Would you copy each line of the records that includes the word "computer"?

(RECORDS TO PROCESS Opens)

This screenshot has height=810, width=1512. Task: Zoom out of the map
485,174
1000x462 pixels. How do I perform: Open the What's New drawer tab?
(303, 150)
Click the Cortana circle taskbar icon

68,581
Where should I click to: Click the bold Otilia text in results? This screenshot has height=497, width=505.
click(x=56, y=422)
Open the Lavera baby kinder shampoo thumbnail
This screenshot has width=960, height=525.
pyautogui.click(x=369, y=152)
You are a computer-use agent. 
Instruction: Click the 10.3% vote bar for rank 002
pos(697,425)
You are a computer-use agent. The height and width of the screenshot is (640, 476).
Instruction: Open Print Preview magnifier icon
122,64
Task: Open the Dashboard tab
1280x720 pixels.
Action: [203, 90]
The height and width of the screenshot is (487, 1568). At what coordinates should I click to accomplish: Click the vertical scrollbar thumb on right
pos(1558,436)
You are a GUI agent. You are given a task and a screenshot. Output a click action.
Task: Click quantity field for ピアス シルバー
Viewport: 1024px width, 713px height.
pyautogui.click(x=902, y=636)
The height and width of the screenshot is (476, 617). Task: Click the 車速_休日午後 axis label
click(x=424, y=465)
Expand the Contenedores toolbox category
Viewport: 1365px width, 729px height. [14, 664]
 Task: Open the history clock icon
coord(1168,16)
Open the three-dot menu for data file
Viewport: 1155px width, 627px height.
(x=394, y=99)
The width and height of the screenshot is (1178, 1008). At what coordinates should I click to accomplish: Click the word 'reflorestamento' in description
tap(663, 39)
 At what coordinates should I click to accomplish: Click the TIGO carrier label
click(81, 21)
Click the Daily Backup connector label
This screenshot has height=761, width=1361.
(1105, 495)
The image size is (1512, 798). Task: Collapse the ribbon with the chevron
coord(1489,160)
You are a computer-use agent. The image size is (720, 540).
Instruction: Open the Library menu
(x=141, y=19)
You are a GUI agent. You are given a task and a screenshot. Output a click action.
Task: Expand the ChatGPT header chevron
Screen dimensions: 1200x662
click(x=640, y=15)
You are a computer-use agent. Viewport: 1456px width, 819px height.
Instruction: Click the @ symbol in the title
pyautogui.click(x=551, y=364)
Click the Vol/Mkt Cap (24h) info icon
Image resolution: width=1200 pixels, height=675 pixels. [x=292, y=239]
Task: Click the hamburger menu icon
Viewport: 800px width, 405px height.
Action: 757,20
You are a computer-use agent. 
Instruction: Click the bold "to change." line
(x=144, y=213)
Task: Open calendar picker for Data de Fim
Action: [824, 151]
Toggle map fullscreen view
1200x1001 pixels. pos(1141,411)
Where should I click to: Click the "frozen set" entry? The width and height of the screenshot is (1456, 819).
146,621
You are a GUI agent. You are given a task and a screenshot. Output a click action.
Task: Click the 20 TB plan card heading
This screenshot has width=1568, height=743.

(RECORDS TO PROCESS Closes)

YOUR RESPONSE -
You are a computer-use agent. 
You are a computer-use agent. The height and width of the screenshot is (640, 476).
You are a computer-use agent. The image size is (720, 540).
You are a computer-use agent. Viewport: 1456px width, 819px height.
You are a computer-use agent. 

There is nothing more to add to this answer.